My boss wants me to make our product available as a COM reference. I am trying to do a simplified version to get the concepts in my head, and I've run into an error.

Reproduction steps:

  1. Create new class library in visual studio (Create New Project -> Choose "Class Library (.NET Framework) Visual C#"
  2. Add public string to Class1, add ComVisible, Guid and ProgId attributes.
  3. Add new interface, which Class1 implements, which also gets Comvisible and Guid attributes.
  4. Open project properties, go to Build section and check 'Register for COM interop'.
  5. Rebuild.
  6. Open second instance of visual studio
  7. Create second project, once again choose 'Class Library (.NET Framework) Visual C#'.
  8. In second project click 'Add Reference', and then select the COM section of the Reference Manager.
  9. The project we built in step #5 will be present, attempt to add it.

An error message appears saying:

"A reference to 'Project1' could not be added.

The ActiveX type library "[path]\Project1.tlb' was exported from a .NET assembly and cannot be added as a reference.

Add a reference to the .NET assembly instead."

I've googled this error and checked around, and it appears to be visual studio's way of being 'helpful', and informing me that there exists a superior way to reference Project1 from Project2, namely a direct reference, since they are both part of the Framework.

My question, is there any way to get around this? That is, any way to tell visual studio 'I know you want to tell me a better way, but this is the requirement, just let me use COM?'.

If not, is there any way to get around this, maybe by creating another project which is not in the Framework, which can use COM to reference Project1, and itself be referenced through COM by Project2?

Thanks for your assistance.

1
You'd make a .NET interface or class [ComVisible(true)] so it is usable by any other language runtime.
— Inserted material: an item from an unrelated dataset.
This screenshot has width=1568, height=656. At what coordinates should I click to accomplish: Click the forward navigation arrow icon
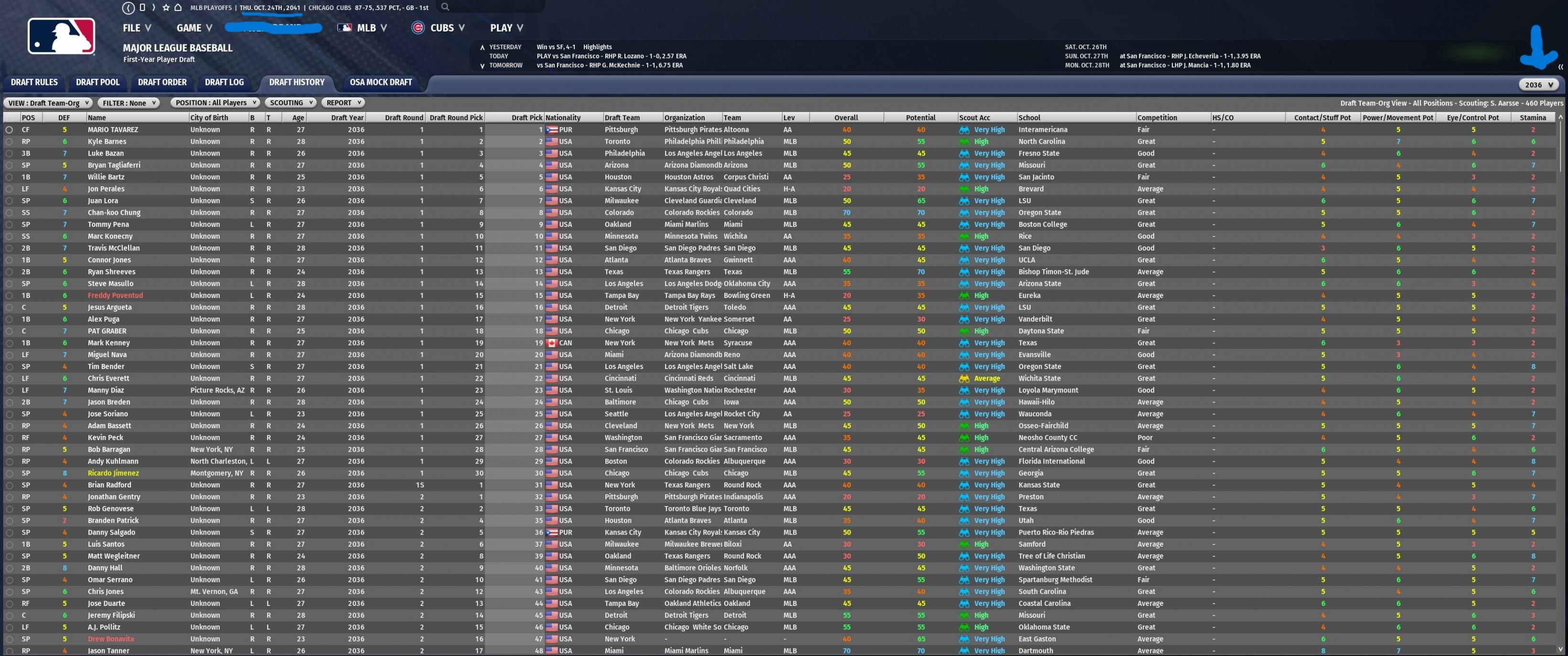tap(153, 8)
Try it in, say, a VBScript program, inside a browser with JavaScript, in a C++ program with #import, etcetera. Things you need to test so you can answer the inevitable support phone calls. You can defeat the check that the Add Reference dialog makes by writing late-bound code with the dynamic keyword, but nobody will actually do this.Hans Passant

1 Answers

1
votes

"The answer is in your error message. Add the. NET assembly as a .NET assembly; no need to go through COM"

Read first Calling Managed C# COM Objects from C#

A pretty good description of this scenario in: Why can't a .NET COM library be used via COM in .NET?

Also: Is it possible to test a COM-exposed assembly from .NET?